3 Numbers option with Microsoft Accounts -> will this be coming to Azure MFA?
Hello, with Microsoft Accounts that have MFA enabled, the authenticator app is sent three numbers, of which one was shown on the original authentication page, and you need to select the correct number in the app in order to then approve the sign-in. I'm wondering if this functionality will be coming to Azure MFA / Office 365 MFA. Any idea? Thanks in advance.

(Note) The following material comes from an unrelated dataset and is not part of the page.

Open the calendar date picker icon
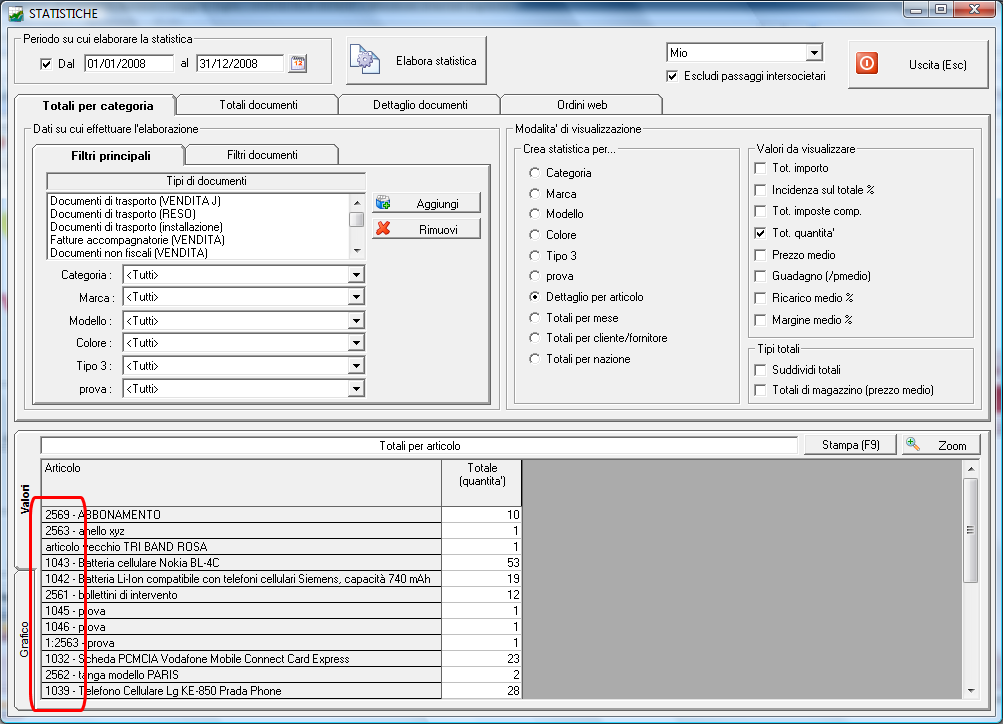 tap(298, 64)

Phone sign-in feature is what you are referring to here I think. I think this is coming to Azure MFA, just not sure when. The Approve/Deny is not the best user experience (agreed), as users just get into a habit of just hitting Approve all the time, and do not necessarily think about if they initiated the request when they get one in the app. In order for them to deny when they should be choosing it, they need better wording from the prompt (push notification) in the Authenticator app. Something descriptive about the device (user agent string) and location the request came from may assist the user in deciding to Approve/Deny, or even re-phrasing the prompt to something that says "Did you initiate a request to sign-in to SERVICENAME, on DEVICENAME, from COUNTRYNAME? Please select Yes if you did initiate this request, or No, if you did not initiate this request." Then admins can audit the MFA logs in Azure around Deny or No selected to determine if they need to investigate an attempt to compromise an account.